» Extracted text:
But where are the faculty-affairs specialists? It might seem strange to argue for more specialization when overspecialization is a key critique of academe now. However, this is a distinct area where specialists crucial to the success of higher education are missing.

While some notable academics do research on faculty members — scholars like Kerry Ann O’Meara, Anna Neumann, Ann E. Austin — for the most part, faculty members do not seem to want to study themselves. For students seeking a Ph.D. in the field of higher education, it’s often hard find someone to work with when they say they want to study faculty members.

In my own doctoral program, I worked with someone who studied adult development and learning, but that was the closest I could get to finding an adviser with scholarly expertise on the topic of faculty members. There is a clear gap in terms of scholarly production and focus, which means that a large portion of the higher-education population is understudied. Faculty members in doctoral-granting departments in our field tend to specialize in the study of students. That’s why the field of student affairs has grown so much since it was first conceptualized in the 1920s, and why it has become a highly studied, developed, and professionalized field.

Doctoral students who wish to study faculty members often work with an administrator on their campus who handles faculty-affairs issues. That’s what happened to me in graduate school, and it was the best career move I could have made. However, what usually results is that those administrators develop and mentor more administrators when the field of faculty affairs needs scholars.

Item position entries
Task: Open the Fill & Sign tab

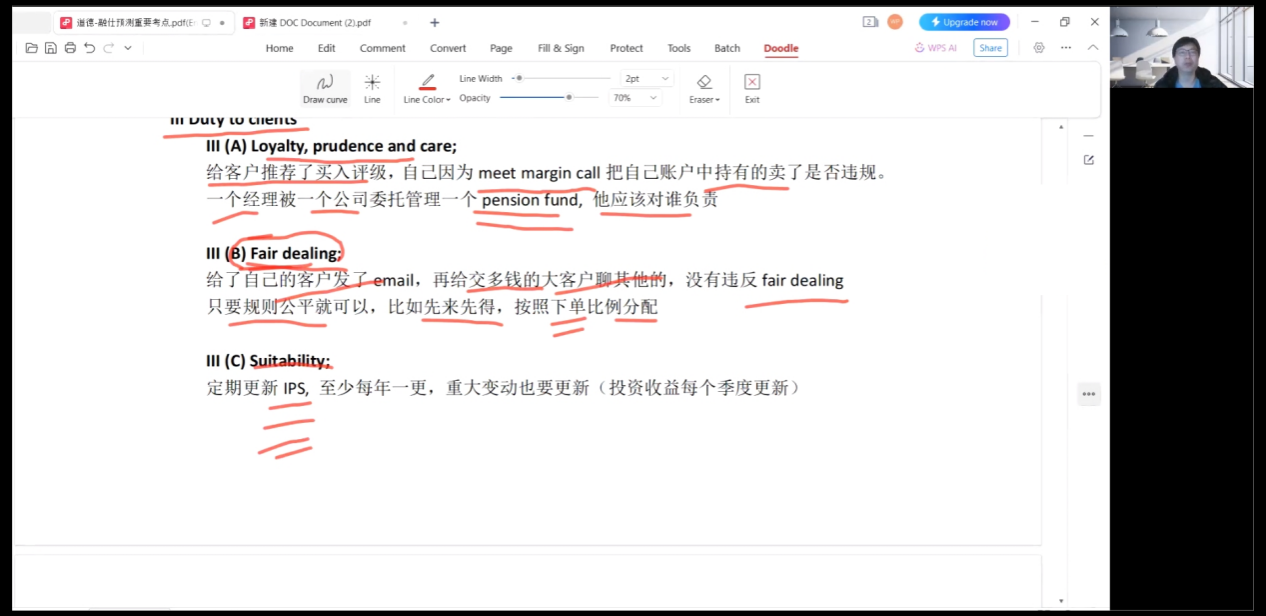Action: 561,48
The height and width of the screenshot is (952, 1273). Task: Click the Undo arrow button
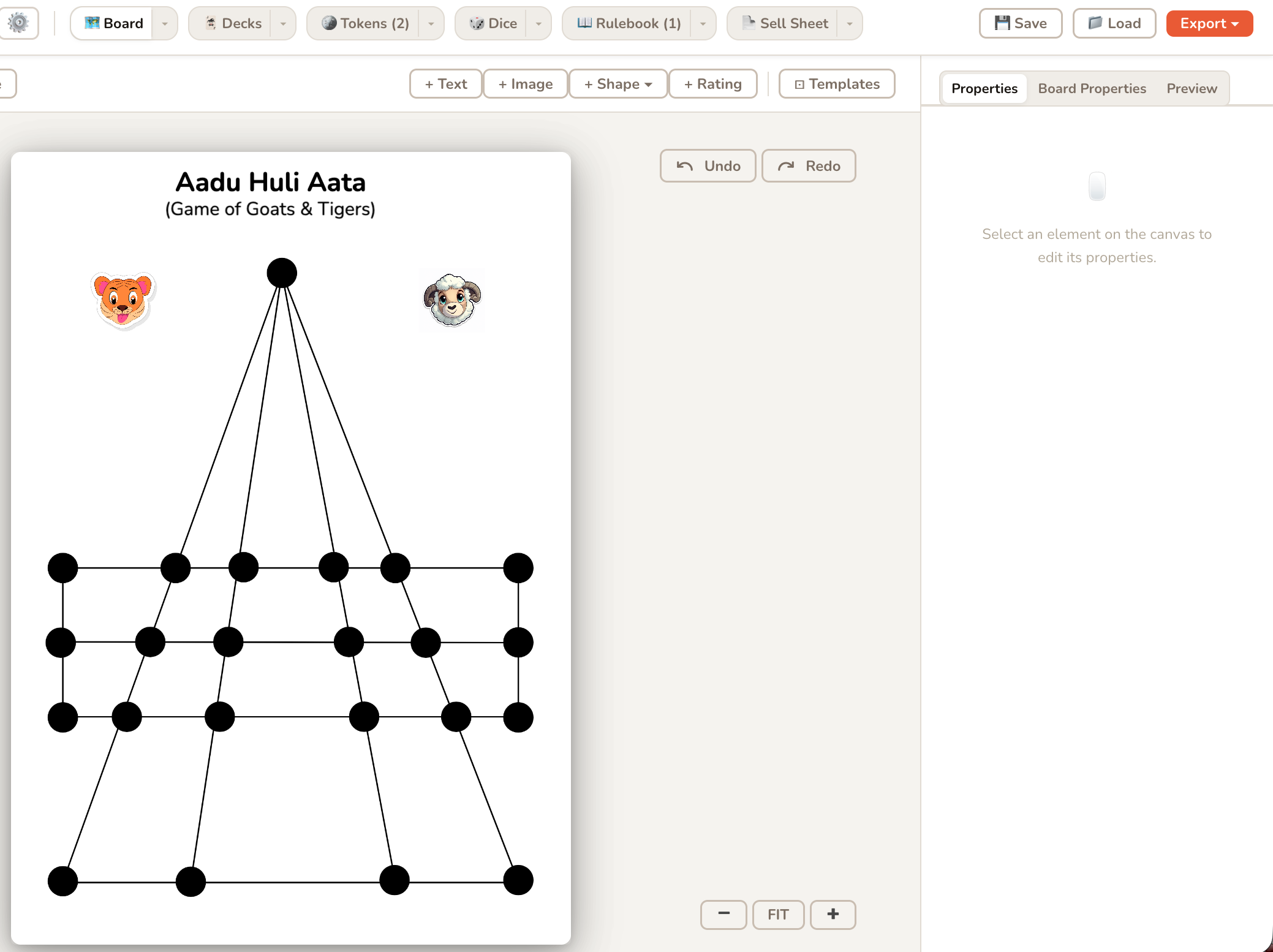pos(708,166)
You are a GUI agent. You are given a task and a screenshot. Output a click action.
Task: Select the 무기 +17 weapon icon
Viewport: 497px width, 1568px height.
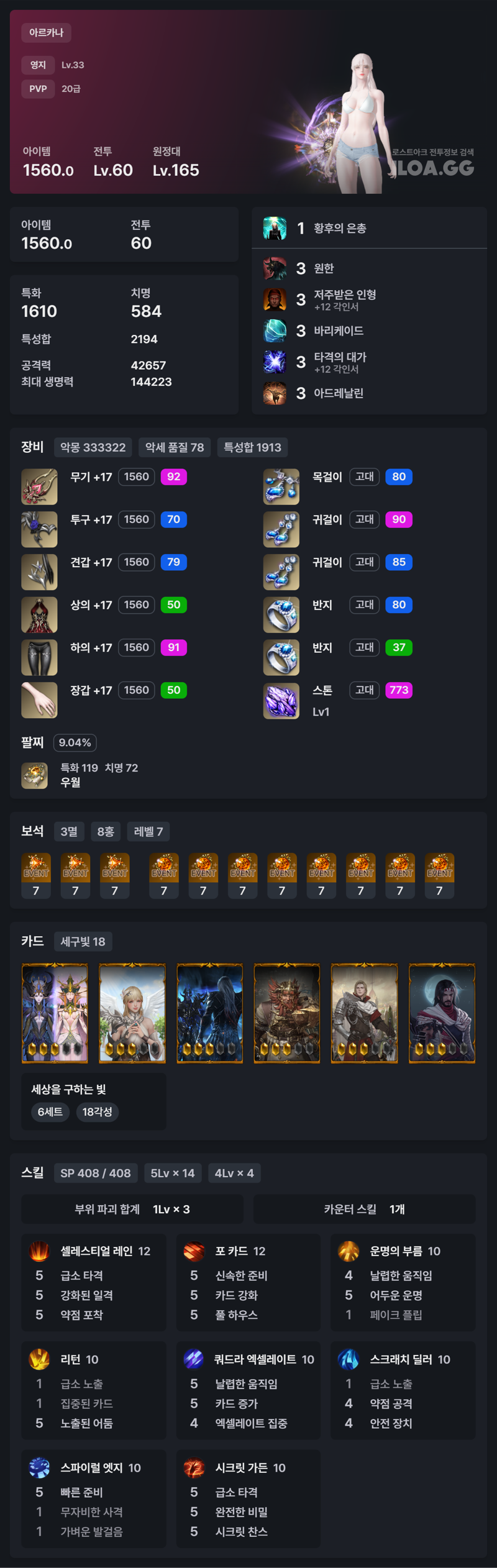pyautogui.click(x=39, y=486)
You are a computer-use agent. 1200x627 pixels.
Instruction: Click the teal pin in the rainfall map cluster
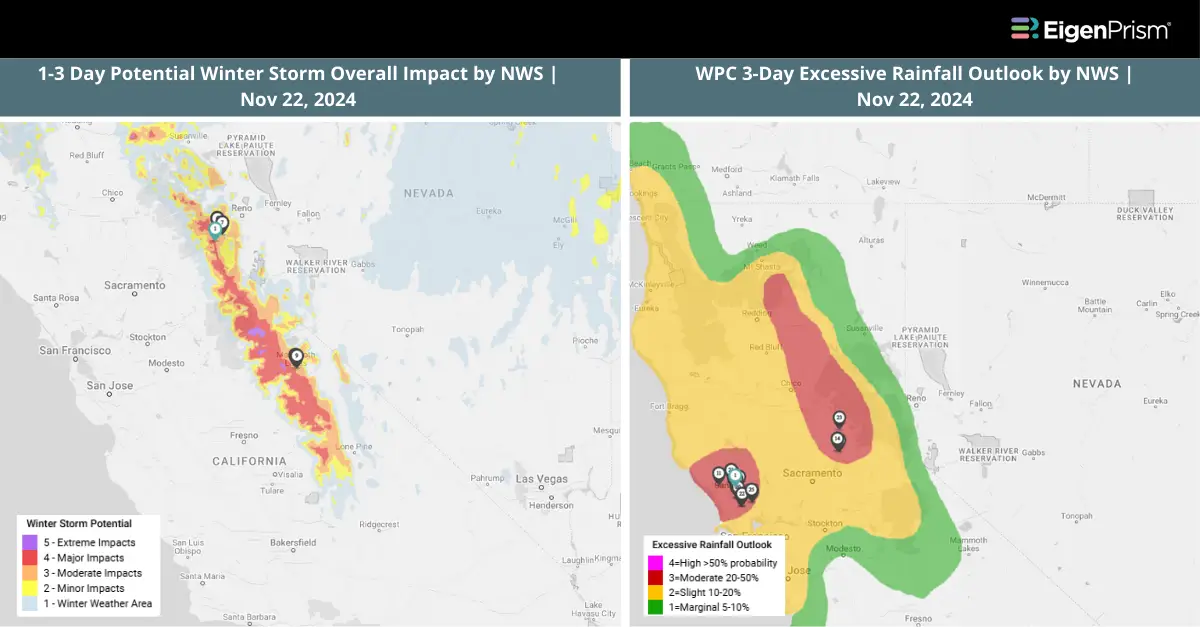coord(735,477)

» Exercise instructions:
(a) According to the passage on faculty affairs, which field has grown and become highly professionalized since it was first conceptualized in the 1920s?
(b) Go on with the passage on faculty affairs, starting after its final sentence.

» Task results:
(a) Student affairs.

(b)
Sometimes it also means that the theoretical foundation behind the practice is lacking. For doctoral students in higher education to work with an administrator is great practical training, but it delegitimizes faculty-affairs professionals in the eyes of professors, who, for the most part, respect research and scholarship more than professional training.

Practitioners in faculty-affairs jobs aren’t always up on current literature and best practices; many don’t even have a basic background in higher-education history or theory. None of that is their fault. This kind of training was not deemed necessary for these jobs. In fact, when I tell colleagues and faculty members that I actually wrote a dissertation in which I studied faculty members, they are surprised.

We need to legitimize faculty affairs as a field of study and as a profession. There’s no reason for faculty-affairs jobs to be staffed by people who were trained to do something else, like teach literature. And there’s no reason for these jobs to be staffed by faculty members who face other professional demands on their time, whose expertise is unrelated, and who are often too busy to devote their full attention to an administrative post.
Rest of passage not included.